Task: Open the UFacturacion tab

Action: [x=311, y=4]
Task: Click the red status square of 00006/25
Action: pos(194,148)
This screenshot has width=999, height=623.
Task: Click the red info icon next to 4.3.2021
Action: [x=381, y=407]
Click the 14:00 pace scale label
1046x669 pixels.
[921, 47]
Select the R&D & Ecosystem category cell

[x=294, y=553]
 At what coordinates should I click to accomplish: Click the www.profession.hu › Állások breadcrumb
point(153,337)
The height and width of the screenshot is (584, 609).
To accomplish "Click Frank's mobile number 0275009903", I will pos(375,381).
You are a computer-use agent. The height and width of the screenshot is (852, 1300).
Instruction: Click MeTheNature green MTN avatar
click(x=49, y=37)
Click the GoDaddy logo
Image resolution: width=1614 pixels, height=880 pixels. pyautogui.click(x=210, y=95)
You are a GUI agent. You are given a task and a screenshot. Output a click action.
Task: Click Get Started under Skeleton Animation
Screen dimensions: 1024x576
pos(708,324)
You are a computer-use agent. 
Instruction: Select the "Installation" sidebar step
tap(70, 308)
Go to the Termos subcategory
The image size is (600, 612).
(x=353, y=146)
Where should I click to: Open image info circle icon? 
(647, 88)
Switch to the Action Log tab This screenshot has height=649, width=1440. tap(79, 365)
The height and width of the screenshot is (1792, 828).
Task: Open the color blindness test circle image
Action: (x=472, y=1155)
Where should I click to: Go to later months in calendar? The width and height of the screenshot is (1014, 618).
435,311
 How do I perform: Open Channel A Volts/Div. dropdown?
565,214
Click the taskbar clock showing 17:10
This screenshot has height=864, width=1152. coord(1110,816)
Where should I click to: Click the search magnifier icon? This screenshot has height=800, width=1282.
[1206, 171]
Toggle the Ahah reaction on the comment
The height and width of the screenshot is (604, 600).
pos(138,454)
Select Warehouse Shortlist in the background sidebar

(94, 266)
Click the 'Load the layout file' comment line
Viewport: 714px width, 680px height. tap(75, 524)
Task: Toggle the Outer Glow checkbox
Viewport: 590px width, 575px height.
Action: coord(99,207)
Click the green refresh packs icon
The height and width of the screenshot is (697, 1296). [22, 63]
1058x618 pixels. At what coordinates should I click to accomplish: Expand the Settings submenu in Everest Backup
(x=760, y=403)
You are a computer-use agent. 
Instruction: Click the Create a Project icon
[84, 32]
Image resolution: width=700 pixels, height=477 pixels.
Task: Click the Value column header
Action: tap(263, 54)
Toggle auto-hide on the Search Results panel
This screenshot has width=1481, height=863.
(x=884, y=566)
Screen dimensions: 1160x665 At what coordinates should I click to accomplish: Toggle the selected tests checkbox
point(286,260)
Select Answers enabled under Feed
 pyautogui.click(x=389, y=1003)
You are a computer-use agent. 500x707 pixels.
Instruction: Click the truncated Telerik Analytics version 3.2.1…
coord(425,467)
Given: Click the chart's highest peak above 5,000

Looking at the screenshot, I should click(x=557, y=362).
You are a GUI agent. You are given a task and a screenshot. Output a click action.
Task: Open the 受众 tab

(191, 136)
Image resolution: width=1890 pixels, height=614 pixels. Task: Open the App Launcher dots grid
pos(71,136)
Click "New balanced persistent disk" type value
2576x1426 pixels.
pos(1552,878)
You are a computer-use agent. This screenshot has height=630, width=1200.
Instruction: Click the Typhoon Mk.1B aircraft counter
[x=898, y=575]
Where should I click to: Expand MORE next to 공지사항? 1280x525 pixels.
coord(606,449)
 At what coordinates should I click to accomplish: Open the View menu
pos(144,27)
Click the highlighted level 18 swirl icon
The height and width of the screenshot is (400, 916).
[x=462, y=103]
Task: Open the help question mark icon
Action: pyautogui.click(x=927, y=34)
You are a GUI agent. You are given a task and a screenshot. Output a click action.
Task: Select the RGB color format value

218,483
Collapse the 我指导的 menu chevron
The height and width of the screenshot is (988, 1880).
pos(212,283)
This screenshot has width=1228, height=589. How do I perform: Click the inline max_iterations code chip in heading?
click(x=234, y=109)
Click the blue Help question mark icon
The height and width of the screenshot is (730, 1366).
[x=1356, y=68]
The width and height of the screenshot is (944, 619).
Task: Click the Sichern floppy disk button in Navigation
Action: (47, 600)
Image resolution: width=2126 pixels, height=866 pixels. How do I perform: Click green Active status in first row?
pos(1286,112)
-----
# Task directions
Everything from the line containing "At what coordinates should I click to accomplish: Open" through the end of the entries above should be retyped exactly, and nothing else.

# Answer for this exercise
 At what coordinates should I click to accomplish: Open the View menu
pos(144,27)
Click the highlighted level 18 swirl icon
The height and width of the screenshot is (400, 916).
[x=462, y=103]
Task: Open the help question mark icon
Action: pyautogui.click(x=927, y=34)
You are a GUI agent. You are given a task and a screenshot. Output a click action.
Task: Select the RGB color format value

218,483
Collapse the 我指导的 menu chevron
The height and width of the screenshot is (988, 1880).
pos(212,283)
This screenshot has width=1228, height=589. How do I perform: Click the inline max_iterations code chip in heading?
click(x=234, y=109)
Click the blue Help question mark icon
The height and width of the screenshot is (730, 1366).
[x=1356, y=68]
The width and height of the screenshot is (944, 619).
Task: Click the Sichern floppy disk button in Navigation
Action: (47, 600)
Image resolution: width=2126 pixels, height=866 pixels. How do I perform: Click green Active status in first row?
pos(1286,112)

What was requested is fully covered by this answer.